Task data START

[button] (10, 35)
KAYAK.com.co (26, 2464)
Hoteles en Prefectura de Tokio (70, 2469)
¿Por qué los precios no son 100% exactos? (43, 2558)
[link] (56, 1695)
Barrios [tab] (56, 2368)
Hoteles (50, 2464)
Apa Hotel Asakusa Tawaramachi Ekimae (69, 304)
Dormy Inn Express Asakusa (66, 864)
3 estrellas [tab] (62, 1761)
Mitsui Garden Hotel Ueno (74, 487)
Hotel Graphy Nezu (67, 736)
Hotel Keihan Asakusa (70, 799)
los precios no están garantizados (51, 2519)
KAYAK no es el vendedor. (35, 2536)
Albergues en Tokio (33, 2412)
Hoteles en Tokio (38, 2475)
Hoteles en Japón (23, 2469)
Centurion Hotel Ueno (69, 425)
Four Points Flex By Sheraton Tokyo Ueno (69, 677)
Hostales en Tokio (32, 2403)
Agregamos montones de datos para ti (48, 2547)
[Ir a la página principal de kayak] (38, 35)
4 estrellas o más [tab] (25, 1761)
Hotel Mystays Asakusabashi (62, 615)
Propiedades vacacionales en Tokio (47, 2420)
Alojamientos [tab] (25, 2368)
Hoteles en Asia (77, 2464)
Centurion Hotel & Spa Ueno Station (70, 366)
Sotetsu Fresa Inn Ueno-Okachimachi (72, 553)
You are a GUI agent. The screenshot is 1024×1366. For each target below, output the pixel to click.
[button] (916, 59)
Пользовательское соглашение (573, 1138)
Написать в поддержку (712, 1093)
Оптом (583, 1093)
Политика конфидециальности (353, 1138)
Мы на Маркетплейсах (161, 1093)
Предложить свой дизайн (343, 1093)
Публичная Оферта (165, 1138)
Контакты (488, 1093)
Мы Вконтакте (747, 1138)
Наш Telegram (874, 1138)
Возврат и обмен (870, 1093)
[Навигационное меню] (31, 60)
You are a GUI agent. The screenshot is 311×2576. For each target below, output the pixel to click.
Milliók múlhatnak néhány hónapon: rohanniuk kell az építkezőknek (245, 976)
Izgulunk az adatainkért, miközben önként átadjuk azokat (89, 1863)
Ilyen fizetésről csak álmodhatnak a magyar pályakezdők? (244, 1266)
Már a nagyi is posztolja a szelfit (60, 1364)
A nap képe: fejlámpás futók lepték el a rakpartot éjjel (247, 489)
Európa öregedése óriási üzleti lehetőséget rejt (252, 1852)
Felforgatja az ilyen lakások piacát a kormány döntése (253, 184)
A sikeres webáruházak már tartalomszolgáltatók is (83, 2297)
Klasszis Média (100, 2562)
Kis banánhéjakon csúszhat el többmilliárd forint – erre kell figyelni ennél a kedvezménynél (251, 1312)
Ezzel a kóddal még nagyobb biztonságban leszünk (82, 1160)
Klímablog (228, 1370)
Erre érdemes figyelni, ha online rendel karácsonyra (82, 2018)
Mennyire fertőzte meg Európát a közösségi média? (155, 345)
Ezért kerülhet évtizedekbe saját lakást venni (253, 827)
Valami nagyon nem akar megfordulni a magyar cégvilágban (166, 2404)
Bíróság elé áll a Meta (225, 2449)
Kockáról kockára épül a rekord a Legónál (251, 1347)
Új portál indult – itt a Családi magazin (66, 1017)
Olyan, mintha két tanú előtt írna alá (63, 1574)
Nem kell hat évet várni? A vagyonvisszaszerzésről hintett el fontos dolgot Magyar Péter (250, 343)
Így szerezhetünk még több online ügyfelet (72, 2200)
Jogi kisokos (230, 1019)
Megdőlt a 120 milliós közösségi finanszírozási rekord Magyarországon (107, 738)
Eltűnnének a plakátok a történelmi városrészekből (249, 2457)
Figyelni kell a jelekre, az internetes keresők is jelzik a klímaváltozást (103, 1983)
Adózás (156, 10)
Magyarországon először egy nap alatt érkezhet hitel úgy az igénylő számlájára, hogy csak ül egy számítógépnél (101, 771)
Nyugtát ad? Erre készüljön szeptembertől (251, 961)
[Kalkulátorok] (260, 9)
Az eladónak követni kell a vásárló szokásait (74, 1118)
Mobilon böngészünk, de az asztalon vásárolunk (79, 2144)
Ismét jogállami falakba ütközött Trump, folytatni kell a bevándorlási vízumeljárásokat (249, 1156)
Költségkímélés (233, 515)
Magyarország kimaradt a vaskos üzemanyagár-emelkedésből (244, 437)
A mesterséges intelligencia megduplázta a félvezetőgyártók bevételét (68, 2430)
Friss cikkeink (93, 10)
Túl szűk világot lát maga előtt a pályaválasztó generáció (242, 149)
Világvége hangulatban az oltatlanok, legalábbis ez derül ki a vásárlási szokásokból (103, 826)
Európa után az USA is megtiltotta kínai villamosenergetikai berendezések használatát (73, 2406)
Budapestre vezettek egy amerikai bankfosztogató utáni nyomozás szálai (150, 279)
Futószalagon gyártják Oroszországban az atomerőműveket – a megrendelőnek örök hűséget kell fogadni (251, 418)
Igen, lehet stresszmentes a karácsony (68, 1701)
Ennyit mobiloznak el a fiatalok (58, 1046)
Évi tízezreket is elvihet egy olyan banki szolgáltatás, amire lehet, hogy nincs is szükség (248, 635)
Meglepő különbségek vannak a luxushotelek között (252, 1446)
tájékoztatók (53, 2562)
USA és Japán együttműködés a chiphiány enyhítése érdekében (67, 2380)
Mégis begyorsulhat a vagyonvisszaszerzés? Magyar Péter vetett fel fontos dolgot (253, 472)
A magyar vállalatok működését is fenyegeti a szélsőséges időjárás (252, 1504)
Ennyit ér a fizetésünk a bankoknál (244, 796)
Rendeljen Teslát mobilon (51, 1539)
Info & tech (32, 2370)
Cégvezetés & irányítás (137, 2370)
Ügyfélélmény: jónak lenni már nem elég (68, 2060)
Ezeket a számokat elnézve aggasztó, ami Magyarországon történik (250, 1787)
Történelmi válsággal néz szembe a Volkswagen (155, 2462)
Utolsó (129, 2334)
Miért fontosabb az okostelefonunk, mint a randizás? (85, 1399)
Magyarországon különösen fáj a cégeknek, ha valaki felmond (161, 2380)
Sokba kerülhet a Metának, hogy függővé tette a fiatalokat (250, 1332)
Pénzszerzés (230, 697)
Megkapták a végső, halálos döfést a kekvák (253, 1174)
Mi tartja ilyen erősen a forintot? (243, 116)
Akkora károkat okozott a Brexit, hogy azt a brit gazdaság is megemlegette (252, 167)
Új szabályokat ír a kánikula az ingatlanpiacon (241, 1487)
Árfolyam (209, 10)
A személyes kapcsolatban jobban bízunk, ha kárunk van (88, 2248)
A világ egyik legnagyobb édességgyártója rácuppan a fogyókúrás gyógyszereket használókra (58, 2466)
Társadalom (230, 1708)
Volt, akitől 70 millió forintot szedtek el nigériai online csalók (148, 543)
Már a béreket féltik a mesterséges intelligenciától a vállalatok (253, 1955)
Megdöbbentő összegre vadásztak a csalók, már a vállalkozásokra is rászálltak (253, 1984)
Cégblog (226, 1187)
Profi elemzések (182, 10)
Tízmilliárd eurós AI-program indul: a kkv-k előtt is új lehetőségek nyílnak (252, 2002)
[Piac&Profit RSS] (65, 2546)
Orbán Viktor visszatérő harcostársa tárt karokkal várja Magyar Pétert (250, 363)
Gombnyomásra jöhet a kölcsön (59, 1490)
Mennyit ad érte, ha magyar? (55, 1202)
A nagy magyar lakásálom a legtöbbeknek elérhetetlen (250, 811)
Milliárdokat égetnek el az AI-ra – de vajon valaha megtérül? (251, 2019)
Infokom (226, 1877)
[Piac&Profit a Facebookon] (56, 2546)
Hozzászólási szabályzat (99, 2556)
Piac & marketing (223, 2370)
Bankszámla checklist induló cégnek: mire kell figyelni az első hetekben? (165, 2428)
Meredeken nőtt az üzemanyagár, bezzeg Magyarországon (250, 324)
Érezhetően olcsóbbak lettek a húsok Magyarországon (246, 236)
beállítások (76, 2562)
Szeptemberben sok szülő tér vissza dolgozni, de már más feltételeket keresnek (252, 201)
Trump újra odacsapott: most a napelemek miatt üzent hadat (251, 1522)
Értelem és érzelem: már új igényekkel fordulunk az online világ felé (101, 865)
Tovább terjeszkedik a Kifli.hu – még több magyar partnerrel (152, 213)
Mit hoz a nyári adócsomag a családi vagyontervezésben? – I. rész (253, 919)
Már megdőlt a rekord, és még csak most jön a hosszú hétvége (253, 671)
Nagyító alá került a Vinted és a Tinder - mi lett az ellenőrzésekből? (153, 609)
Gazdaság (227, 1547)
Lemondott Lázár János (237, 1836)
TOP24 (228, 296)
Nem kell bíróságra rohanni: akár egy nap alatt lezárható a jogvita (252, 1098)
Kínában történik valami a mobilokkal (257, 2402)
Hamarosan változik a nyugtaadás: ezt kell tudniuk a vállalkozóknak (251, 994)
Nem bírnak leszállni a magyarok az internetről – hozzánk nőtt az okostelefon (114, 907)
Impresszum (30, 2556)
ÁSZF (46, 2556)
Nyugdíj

Task data END

The problem: Each line from the one containing "Lemondott Lázár János (237, 1836)" to the final line above should be written out exactly; please omit the others.

Problem solution:
Lemondott Lázár János (237, 1836)
TOP24 (228, 296)
Nem kell bíróságra rohanni: akár egy nap alatt lezárható a jogvita (252, 1098)
Kínában történik valami a mobilokkal (257, 2402)
Hamarosan változik a nyugtaadás: ezt kell tudniuk a vállalkozóknak (251, 994)
Nem bírnak leszállni a magyarok az internetről – hozzánk nőtt az okostelefon (114, 907)
Impresszum (30, 2556)
ÁSZF (46, 2556)
Nyugdíj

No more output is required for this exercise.